In 2000, Dr. Ravindran became a trainer of meditation which deepened his practice. According to Dr. Ravindran, some benefits of meditation include managing stress and changing the way we look at things. Wayne Dyer once said “when you change the way you look at things, the things you look at change,” which allows us to start building on something new. When we are not at our best, a positive belief can influence our outcome -- a bit like the placebo effect. Although there is much research to support this idea and society realizes the benefits of meditation as a preventative strategy, it is not generally used as a first line of treatment, or even in treatment at all.

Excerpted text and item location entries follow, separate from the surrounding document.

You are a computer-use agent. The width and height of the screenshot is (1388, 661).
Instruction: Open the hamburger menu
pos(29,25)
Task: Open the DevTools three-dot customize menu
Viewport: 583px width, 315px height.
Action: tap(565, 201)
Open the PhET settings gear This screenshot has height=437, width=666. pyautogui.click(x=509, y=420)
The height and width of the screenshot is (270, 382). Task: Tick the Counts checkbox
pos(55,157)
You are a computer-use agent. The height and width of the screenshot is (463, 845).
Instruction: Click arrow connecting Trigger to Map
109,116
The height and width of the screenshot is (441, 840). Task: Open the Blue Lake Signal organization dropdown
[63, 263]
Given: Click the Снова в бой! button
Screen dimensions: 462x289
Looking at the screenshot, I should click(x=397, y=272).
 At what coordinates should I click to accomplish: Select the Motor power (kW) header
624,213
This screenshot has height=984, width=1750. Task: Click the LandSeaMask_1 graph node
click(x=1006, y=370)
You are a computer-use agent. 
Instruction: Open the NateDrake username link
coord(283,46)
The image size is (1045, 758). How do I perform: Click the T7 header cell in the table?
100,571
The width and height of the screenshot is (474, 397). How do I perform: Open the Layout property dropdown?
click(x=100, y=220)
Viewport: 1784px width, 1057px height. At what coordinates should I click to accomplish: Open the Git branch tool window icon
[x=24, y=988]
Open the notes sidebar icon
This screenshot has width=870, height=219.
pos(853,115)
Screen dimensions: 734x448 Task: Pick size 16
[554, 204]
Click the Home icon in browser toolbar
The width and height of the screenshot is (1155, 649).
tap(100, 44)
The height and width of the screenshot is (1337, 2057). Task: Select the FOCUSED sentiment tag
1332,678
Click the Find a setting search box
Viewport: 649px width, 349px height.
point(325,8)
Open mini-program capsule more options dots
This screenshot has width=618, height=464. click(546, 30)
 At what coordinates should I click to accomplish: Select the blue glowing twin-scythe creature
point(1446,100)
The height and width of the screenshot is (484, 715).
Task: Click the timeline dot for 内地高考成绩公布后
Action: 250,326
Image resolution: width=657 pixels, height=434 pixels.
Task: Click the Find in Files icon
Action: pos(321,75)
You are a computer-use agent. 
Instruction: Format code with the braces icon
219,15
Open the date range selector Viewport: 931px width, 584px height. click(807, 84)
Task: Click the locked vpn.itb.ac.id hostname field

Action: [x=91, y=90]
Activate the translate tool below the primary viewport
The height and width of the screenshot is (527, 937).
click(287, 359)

I asked Dr. Ravindran how he responds when people say they “don’t know how to meditate.” He advises to start with a guided body relaxation practice first, which will also bring calmness to the mind as well as the body. Starting with an experienced trainer to walk through the steps helps -- it should not feel like a struggle. Dr. Ravindran also says that he doesn’t call what he does mindfulness. Instead he refers to the practice as “heartfulness.” After all, the idea is to still the mind, not fill it. And when you still the mind, you bring focus to your heart, from where we are guided make the best choices for ourselves. I guess that’s why they always say “follow your heart.”

Dr. Ravindran is bringing his teaching and experience to Fraser Health employees. He will be providing a guided teaching at Langley Memorial in November and hopes to be able to provide opportunities at other workplaces within Fraser Health at no cost. Now that’s being “heart-full."